Общая система мнений, которую избрал г. Жеребцов орудием для своих задушевных целей,— не отличается особенной новостью и оригинальностью. Она представляет довольно монотонные вариации того глубокомысленного замечания, которое поставлено эпиграфом нашей статьи. Автор силится везде провести ту мысль, что все бедствия России происходят оттого, что она заимствовала от Запада цивилизацию, которая там делается прескверно. Чтоб убедиться в этом, довольно прочитать оглавление того отдела, в котором г. Жеребцов представляет ‘resume analytique’ {‘Аналитическое резюме’ (фр.).— Ред.} всей своей книги. Вот, например, каким образом резюмирует он русскую историю:
Благочестие и общинное устройство были основаниями общественного развития в России. — Подражание Западу всегда было пагубно для этого развития. — Международные сношения новгородцев. — Феодальные идеи Рюрика, перенесенные в Киев. — Христианство, пришедшее из Константинополя. — Различие направлений в развитии Европы и России. — Две общественные основы приходят в Россию из Константинополя и из Новгорода. — Россия спасает Европу от нашествия монголов. — Во время монгольского ига религия спасает народность. — Она господствует над государственной властью. — Религиозное значение царской власти. — Патриархальный и религиозный характер нравов. — Влияние западных идей произвело погибель патриарха Никона. — Реформа Петра Великого. — Ее характер и форма. — Ограничение влияния церкви. — Материальное развитие идет по пути усовершенствования. — Высший класс развращается. — Император Николай производит возврат к народности и православию. Распространение добрых идей в обществе. Русская партия. Купцы и мещане. Народ.
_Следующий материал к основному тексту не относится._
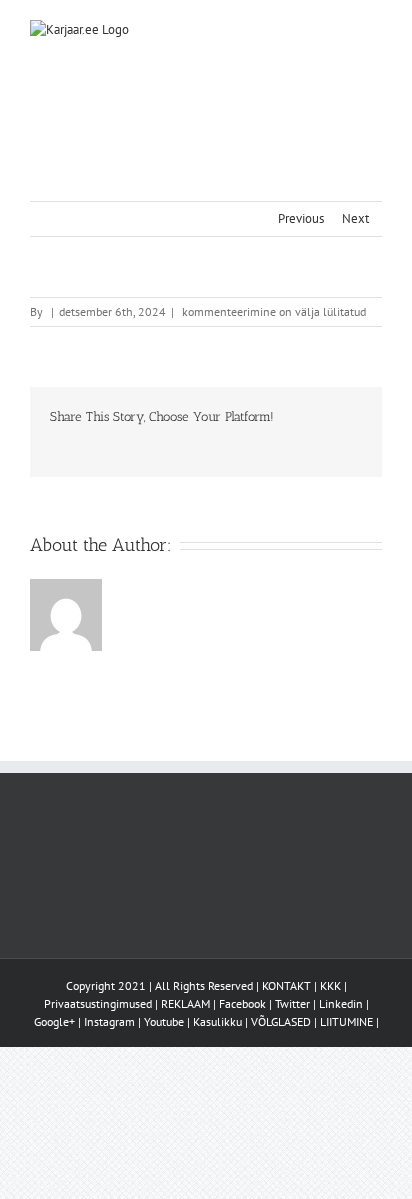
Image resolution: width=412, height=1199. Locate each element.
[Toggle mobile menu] (374, 30)
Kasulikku (217, 1021)
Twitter (292, 1003)
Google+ (54, 1021)
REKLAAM (185, 1003)
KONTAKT (286, 985)
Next (355, 218)
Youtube (164, 1021)
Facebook (242, 1003)
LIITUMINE (346, 1021)
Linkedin (341, 1003)
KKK (330, 985)
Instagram (109, 1021)
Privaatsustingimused (98, 1003)
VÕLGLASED (281, 1021)
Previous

То же самое отвращение к Западу ясно выражается, например, и в оглавлении следующей статьи, в которой г. Жеребцов излагает общий взгляд на историю распространения знаний в России. Вот какие моменты определяет он (том II, стр. 530):
Знание в древней Руси. — Характер этого знания. — Общее уважение к людям образованным. — Следствие реформы Петра.— Народу нет более времени для приобретения знаний. — Утрата стремления к образованию. — Новое обнаружение этого стремления в продолжение царствования Николая. — Польза соединять приобретение познаний с нравственным воспитанием.
Эти заголовки достаточно уже показывают сущность взгляда автора на исторические события в России. Для желающих знать подробности развития этого взгляда сообщим следующие мысли г. Жеребцова.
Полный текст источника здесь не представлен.